Travail du dimanche : ne pas laisser faire
À la Fnac, les syndicats CGT, SUD et FO continuaient à rester opposés à un accord sur le travail du dimanche. Celui-ci en effet doit être signé par 50 % des syndicats. S’il l’a été par la CFTC, la CGC et la CFDT, de leur côté la CGT, SUD et FO disposeraient des 50 % nécessaires pour faire invalider le texte. Mais indépendamment de ce que les syndicats signent ou pas, ce sont les salariés qui, dans bien des endroits, font savoir qu’ils ne sont pas d’accord. Au BHV, en novembre dernier, le référendum organisé par la direction avait obtenu majoritairement la réponse qui s’imposait, à savoir un non.
La loi Macron permet aux patrons d’ouvrir leurs magasins sept jours sur sept et même jusqu’à minuit dans les zones touristiques et commerciales aux contours singulièrement élastiques. Cette loi ouvre la possibilité pour les patrons de rallonger la semaine de travail, la pression que constituent les salaires trop bas les aidant à imposer ce recul social.

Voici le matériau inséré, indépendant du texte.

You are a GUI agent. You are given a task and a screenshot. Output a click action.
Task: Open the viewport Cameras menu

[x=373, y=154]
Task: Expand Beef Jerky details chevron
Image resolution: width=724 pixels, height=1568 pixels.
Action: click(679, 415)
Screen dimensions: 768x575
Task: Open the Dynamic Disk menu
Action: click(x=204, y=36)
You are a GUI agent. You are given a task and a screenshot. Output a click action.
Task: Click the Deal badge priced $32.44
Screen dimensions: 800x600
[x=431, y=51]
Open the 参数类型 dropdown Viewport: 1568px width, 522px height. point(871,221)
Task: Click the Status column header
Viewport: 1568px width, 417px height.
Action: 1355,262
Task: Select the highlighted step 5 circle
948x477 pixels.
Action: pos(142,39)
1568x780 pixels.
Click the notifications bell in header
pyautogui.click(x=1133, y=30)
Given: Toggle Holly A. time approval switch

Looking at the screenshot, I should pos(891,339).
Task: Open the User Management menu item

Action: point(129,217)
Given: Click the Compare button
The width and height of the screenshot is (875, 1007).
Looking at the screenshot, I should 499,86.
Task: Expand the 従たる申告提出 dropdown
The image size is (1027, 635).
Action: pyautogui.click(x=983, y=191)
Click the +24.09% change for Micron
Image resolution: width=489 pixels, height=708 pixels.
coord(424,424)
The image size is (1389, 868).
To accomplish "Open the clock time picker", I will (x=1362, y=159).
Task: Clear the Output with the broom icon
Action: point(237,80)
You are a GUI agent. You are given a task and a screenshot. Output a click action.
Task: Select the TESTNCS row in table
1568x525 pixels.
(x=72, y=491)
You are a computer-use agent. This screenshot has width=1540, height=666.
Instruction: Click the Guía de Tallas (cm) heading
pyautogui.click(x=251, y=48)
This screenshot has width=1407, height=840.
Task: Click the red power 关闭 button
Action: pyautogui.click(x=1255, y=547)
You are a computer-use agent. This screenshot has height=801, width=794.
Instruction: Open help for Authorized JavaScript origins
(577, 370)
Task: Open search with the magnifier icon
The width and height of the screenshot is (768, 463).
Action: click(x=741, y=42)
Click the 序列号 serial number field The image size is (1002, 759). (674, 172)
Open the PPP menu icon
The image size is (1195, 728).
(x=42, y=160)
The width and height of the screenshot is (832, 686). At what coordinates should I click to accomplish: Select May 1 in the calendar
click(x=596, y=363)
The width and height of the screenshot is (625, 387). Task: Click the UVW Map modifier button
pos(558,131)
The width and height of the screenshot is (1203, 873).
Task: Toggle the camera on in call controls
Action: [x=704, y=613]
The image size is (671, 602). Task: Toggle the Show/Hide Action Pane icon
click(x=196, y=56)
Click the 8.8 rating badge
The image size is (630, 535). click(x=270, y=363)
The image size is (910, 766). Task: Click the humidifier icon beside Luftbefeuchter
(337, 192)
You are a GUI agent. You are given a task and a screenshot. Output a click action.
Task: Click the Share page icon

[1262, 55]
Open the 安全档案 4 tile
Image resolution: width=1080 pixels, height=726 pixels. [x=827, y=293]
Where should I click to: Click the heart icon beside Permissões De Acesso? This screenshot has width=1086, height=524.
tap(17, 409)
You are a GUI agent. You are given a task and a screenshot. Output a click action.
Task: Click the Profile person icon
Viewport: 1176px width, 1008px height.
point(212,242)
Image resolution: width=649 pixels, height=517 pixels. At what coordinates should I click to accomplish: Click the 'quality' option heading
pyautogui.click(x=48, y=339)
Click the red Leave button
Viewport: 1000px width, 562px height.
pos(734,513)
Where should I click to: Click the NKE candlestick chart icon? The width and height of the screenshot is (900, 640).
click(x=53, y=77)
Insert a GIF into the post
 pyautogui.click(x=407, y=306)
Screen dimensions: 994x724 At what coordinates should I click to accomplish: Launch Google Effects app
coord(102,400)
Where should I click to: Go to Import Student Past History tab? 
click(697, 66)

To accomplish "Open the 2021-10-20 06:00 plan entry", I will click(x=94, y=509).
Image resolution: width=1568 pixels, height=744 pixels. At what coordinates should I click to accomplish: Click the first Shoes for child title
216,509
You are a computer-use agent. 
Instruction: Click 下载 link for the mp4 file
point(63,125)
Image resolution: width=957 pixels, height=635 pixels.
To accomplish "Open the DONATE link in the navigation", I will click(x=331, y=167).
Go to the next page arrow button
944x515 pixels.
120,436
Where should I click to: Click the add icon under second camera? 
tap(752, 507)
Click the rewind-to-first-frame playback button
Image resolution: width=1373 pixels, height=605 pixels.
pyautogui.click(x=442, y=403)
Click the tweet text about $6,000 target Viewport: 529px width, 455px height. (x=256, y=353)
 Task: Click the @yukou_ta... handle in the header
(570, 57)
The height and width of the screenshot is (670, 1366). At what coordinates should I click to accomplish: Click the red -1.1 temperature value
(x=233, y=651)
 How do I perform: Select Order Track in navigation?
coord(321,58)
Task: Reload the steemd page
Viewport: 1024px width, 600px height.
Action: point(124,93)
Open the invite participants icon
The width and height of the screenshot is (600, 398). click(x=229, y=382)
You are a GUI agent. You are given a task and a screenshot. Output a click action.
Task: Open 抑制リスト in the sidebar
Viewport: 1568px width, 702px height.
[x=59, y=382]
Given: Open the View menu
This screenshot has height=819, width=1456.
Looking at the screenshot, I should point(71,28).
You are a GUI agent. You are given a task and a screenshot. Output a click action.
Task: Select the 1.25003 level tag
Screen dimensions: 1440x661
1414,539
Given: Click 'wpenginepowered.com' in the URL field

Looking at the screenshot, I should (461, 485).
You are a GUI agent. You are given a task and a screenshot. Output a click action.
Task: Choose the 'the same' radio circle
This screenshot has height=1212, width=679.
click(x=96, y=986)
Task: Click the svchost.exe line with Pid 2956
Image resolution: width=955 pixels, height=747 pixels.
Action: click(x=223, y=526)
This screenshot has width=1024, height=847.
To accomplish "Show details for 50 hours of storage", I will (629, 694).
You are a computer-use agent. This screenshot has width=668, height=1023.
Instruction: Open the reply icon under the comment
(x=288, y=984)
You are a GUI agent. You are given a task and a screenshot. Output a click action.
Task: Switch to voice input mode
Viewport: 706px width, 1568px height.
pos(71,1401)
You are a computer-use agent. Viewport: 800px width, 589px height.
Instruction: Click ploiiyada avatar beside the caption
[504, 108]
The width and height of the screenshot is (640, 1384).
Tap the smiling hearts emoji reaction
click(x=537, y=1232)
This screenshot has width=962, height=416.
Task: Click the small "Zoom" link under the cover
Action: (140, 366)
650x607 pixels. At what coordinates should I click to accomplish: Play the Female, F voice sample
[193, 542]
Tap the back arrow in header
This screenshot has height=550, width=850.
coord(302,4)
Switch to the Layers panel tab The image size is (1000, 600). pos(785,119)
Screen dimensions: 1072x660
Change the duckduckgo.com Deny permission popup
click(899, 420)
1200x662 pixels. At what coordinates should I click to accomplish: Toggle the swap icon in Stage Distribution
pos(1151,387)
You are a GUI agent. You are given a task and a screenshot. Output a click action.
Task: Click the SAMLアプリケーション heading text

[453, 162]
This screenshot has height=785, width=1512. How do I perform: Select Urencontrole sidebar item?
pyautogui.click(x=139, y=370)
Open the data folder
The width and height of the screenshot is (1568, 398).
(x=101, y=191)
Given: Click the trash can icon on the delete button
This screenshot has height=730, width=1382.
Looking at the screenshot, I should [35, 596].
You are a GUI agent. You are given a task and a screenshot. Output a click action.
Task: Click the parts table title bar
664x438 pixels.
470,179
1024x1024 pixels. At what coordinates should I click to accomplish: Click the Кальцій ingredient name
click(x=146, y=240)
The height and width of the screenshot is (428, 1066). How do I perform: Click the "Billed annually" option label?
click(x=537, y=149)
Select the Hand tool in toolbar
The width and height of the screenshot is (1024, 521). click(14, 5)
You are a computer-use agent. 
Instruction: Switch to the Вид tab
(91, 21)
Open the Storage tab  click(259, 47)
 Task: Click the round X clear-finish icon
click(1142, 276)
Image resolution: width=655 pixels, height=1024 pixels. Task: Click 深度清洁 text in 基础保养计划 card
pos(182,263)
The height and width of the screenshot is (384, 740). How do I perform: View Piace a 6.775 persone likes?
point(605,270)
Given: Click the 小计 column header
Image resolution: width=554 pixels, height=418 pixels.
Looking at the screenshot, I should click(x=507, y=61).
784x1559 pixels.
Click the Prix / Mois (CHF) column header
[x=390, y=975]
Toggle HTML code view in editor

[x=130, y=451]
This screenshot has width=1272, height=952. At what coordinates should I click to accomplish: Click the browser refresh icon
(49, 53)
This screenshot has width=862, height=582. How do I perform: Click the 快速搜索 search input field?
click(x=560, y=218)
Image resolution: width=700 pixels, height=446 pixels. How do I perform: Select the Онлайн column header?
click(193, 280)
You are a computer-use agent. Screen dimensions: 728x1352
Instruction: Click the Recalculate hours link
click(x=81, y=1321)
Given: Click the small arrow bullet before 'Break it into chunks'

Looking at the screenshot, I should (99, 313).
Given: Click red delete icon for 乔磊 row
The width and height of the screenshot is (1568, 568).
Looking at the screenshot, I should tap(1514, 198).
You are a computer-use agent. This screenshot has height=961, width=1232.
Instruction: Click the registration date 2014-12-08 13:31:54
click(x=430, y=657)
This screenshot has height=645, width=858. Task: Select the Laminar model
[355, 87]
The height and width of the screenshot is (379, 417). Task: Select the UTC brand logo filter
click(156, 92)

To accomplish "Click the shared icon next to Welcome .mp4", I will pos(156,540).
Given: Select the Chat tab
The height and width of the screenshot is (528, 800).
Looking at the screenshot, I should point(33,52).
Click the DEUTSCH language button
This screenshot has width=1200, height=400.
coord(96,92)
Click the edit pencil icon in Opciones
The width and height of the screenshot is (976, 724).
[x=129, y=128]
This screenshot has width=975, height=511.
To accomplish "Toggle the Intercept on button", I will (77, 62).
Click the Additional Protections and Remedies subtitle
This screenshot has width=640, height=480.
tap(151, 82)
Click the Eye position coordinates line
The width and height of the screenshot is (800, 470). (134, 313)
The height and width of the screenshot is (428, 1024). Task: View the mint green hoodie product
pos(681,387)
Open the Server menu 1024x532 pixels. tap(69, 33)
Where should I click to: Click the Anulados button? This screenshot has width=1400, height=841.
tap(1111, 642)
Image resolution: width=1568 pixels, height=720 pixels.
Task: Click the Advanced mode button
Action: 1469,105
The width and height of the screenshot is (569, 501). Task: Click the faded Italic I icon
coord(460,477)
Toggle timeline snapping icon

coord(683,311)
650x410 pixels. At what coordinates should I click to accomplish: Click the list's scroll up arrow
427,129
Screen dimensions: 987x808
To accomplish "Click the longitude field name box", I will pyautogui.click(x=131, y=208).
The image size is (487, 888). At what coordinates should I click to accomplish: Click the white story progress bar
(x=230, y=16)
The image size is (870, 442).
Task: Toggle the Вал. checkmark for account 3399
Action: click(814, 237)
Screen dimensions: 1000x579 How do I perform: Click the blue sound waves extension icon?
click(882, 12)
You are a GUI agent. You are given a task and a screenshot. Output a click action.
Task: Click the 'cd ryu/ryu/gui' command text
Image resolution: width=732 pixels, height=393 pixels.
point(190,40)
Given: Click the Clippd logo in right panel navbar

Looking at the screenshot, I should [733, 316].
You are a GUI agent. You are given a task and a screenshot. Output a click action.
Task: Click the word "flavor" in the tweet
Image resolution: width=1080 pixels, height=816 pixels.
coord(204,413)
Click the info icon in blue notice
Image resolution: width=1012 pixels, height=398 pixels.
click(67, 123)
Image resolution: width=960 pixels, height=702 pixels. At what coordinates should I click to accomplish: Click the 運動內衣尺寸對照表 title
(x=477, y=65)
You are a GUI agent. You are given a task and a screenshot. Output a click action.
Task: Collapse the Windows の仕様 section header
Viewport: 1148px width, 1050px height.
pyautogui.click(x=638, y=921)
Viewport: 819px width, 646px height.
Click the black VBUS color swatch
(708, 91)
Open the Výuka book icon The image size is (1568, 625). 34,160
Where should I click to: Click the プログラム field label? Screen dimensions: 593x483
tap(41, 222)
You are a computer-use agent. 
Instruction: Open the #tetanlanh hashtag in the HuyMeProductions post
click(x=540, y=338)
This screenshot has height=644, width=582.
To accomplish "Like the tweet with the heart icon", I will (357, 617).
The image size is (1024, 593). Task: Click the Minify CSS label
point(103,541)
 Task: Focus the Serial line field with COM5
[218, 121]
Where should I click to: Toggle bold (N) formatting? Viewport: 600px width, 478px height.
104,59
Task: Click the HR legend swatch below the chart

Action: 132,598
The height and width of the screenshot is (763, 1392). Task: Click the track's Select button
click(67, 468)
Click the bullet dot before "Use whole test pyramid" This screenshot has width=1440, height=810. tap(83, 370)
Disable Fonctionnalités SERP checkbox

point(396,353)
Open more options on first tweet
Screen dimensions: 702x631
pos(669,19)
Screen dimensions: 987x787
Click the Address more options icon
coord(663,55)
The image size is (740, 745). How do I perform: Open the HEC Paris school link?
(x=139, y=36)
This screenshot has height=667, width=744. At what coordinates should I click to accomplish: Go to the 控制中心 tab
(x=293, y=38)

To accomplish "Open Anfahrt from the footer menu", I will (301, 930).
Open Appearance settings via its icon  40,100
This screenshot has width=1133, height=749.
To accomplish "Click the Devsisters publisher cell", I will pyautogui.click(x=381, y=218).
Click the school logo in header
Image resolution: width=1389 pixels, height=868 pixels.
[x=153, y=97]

Le gouvernement a voulu faciliter les choses aux patrons en prévoyant dans sa loi que l’accord soit discuté branche par branche, ou entreprise par entreprise. C’est une façon de tenter d’affaiblir les travailleurs en les dispersant, chacun se retrouvant dans son coin face à son seul patron. Les salariés et militants syndicaux qui continuent à s’opposer au travail du dimanche, à le faire savoir et à mettre par tous les moyens possibles des bâtons dans les roues de ce plan, ont raison de le faire.